In 2014, Thompson returned with the support of Toby Keith's Show Dog label, releasing 10 upbeat songs about drinking and partying. Most notable on this third release was the absence of the tender moments heard on the debut, such as the superb "Sinner" and bitter break up tune, "I Won't Go Crazy." In the four years since his debut, bro country had introduced hip hop beats to mainstream country and with the notable exception of Church, rock and country had separated. Thompson recently regained control of his music and has released part of his lost sophomore recording.

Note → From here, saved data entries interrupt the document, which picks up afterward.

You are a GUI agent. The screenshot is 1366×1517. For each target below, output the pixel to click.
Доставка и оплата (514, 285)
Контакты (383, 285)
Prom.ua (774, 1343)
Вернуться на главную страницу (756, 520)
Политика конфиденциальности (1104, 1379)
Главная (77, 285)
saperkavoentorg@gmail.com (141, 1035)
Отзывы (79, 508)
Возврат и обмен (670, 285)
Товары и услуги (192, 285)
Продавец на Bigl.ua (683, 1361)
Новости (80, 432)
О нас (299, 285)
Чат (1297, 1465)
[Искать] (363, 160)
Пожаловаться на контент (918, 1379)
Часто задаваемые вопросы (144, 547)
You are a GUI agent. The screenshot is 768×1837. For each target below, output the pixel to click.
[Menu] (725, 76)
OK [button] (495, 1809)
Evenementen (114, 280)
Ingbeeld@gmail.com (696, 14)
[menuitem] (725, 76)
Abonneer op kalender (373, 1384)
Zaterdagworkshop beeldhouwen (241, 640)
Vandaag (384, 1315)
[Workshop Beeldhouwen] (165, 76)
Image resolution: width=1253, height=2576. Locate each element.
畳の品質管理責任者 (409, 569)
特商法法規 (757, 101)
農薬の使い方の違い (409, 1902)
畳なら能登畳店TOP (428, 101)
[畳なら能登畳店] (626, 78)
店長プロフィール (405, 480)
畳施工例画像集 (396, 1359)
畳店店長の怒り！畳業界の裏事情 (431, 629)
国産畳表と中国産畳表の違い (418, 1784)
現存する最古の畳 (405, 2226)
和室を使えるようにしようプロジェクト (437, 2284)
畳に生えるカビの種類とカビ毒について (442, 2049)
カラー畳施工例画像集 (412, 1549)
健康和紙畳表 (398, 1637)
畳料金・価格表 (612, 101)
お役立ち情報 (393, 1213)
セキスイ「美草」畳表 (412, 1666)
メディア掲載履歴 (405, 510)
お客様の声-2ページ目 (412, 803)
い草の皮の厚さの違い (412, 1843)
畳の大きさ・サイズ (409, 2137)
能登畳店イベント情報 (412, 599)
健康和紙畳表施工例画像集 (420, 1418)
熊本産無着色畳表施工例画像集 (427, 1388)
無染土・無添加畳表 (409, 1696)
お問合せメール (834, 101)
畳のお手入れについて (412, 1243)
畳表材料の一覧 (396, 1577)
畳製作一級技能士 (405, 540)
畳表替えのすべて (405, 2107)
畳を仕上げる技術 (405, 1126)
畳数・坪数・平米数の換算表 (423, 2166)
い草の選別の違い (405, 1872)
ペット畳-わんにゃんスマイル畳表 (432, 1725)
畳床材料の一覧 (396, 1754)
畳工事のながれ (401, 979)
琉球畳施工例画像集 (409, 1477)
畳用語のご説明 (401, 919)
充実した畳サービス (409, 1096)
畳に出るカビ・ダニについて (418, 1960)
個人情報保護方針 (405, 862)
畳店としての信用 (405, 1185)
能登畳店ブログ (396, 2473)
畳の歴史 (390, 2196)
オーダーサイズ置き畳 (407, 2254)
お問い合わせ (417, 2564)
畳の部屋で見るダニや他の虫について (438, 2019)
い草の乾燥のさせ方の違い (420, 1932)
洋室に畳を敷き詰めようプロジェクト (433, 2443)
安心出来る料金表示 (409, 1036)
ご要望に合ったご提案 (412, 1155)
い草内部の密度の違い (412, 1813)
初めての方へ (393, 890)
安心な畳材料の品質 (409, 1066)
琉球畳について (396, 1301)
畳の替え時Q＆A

The first half of the album released makes sense as a middle point between the two full lengths. There are moments of rocking country, such as "Same Ol Plain Ol Me," which is reminiscent of his early track, "Blame it on Waylon," with a twangy Telecaster and a strong bass line. In fact, the guitar is a strong presence on the album, similar to the placement on Brad Paisley albums, although Thompson has more of an outlaw image than the clean-cut guitar slinger. The smooth "Change" has a soulful tone, as he reflects on life and death, while "Gotta Go to Heaven" bridges the gap between gospel and modern country music. Closer "Livin' Like Hank" has a guest appearance from Justin Moore and is the sole track that sounds like it fits with his recent output. It's an upbeat and uninspired song that we've heard in various forms from Moore and Dierks Bentley and others multiple times over the past decade and the obvious weak spot.
As a whole, this is a fitting follow-up to Thompson's debut. The songs are interesting, and the change in tempo adds a variation that wasn't obvious on his last release. While the decision to release the album in two pieces is strange, this half suggests that this album deserves to have been released in full years ago.